EXERCISE DIRECTIONS:
Output a verbatim copy of the data, cut off after the line that contains "Task: Open the 数据统计 navigation item".
================================
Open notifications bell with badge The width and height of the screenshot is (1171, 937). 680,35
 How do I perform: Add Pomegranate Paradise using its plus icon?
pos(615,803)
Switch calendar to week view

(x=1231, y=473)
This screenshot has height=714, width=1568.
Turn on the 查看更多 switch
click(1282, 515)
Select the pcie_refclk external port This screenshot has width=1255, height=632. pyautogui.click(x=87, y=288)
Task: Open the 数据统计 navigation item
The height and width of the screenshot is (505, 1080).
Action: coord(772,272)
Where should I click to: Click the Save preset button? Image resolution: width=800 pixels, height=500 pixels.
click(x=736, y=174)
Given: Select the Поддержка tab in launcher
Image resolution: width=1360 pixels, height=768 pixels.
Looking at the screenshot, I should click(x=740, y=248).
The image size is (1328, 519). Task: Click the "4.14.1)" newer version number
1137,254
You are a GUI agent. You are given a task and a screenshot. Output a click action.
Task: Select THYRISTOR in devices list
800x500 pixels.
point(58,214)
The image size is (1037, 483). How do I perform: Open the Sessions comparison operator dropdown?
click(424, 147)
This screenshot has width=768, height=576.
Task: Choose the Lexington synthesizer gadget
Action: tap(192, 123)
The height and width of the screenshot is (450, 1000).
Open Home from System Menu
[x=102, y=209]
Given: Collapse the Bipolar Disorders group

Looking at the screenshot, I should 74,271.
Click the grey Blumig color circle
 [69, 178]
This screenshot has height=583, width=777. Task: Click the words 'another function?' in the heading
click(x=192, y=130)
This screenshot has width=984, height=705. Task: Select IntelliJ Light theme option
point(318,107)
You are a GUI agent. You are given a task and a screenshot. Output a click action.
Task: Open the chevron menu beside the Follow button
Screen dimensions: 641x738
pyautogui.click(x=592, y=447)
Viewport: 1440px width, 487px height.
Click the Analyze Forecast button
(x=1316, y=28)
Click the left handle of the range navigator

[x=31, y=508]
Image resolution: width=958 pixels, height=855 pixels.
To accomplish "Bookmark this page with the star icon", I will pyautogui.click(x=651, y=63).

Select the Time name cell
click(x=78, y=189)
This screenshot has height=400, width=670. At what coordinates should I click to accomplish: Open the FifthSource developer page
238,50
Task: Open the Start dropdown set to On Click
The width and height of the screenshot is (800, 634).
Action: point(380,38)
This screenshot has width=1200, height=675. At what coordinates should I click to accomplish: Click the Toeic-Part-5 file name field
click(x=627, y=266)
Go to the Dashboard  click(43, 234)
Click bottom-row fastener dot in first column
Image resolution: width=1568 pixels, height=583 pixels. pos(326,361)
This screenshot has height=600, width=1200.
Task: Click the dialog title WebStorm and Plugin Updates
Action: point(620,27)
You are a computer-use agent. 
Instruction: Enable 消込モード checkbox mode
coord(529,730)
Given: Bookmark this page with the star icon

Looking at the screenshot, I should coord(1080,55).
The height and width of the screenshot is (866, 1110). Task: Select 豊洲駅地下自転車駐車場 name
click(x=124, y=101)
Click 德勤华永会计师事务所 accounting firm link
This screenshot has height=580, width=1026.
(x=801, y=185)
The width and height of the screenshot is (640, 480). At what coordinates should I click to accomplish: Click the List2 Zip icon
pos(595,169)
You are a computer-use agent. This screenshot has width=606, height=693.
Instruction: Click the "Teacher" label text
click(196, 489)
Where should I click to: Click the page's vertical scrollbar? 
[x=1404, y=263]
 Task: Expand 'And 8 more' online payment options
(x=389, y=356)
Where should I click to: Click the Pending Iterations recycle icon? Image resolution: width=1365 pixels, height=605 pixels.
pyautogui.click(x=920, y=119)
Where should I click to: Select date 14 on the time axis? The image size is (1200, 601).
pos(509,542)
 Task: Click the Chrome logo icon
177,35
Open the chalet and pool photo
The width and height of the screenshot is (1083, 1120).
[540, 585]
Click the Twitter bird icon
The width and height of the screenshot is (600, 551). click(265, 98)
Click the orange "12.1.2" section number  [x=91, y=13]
================================
TASK ANSWER:
Open notifications bell with badge The width and height of the screenshot is (1171, 937). 680,35
 How do I perform: Add Pomegranate Paradise using its plus icon?
pos(615,803)
Switch calendar to week view

(x=1231, y=473)
This screenshot has height=714, width=1568.
Turn on the 查看更多 switch
click(1282, 515)
Select the pcie_refclk external port This screenshot has width=1255, height=632. pyautogui.click(x=87, y=288)
Task: Open the 数据统计 navigation item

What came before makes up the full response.